6. Silences in conversation are not trivial; they transmit significant messages just as utterances do.

7. Nonpunitive silences include at least the following types:

** X doesn't answer you because X is thinking about what you've just said and needs a little more time for that.
** X doesn't answer you because X is thinking about what to say in response to what you've just said and needs a little more time for that.
** X doesn't answer you because X is so angry that X feels it would be better not to say anything until some cooling-off time has gone by.
** X doesn't answer you because you've brought up a subject that you had agreed you'd never bring up again.
** X doesn't answer you because X literally cannot think of anything appropriate to say; that is, what you said has shocked X, or deeply hurt X, or totally baffled X, or put X in a bind where all responses seem to be the wrong thing to say.
** X doesn't answer you because X really wants to go on reading a book or playing a videogame or working on a project, or something of that kind. [This may or may not be rude, but it's not intentionally punitive.]
** X doesn't answer you because X is sick, or injured, or in some other sort of serious distress.
** A group meets you with silence because when you arrived the group was in the middle of a conversation they believe you would not enjoy or would not be able to participate in.
** A group meets you with silence because the grammar of their MAE dialect doesn't obligate them to involve a newcomer in a conversation.

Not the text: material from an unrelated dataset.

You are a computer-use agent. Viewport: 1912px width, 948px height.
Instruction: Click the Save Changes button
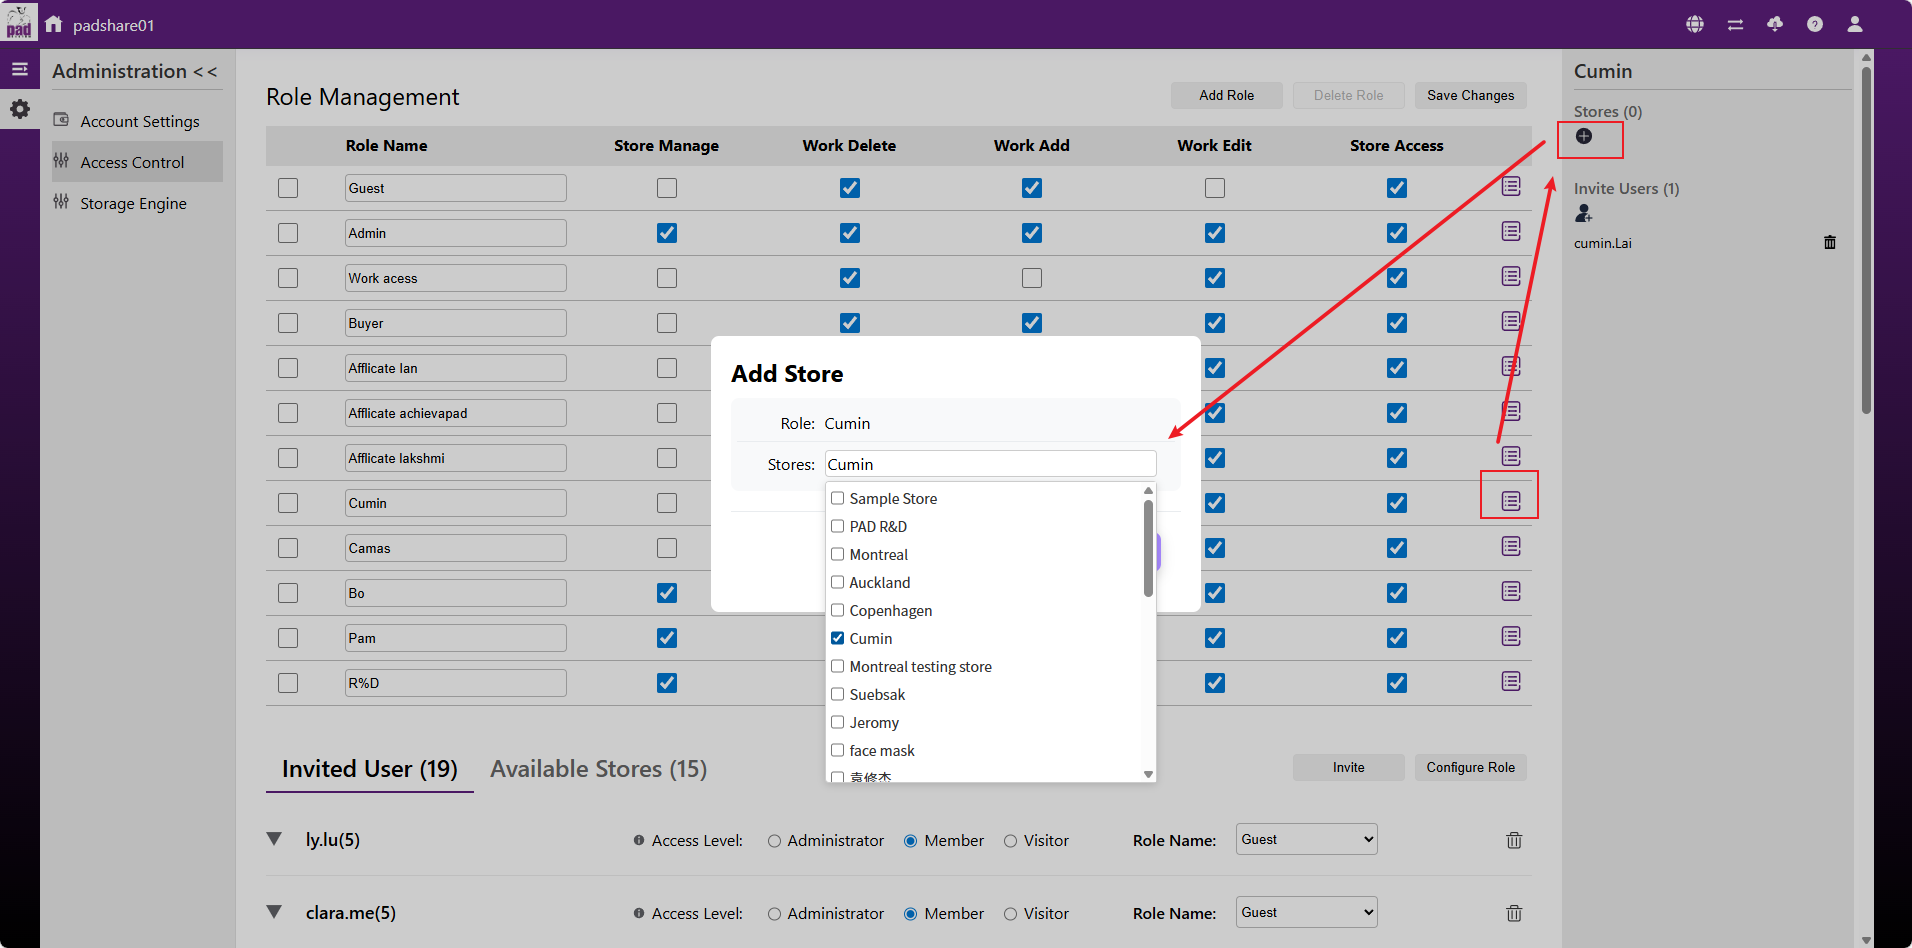tap(1470, 95)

8. Punitive silences -- silences actually intended to punish you and/or exclude you -- are verbal attacks, just like an overt insult is a verbal attack.

Not part of the consensus, just a remark of my own:

Non-punitive silences should be dealt with on a case-by-case basis, depending on the context and on the relationship between/among the parties. Patience is often needed, because it may take time and effort to straighten them out. Punitive silences, on the other hand, should be dealt with the way any other verbal attack is dealt with: They should never be allowed to work.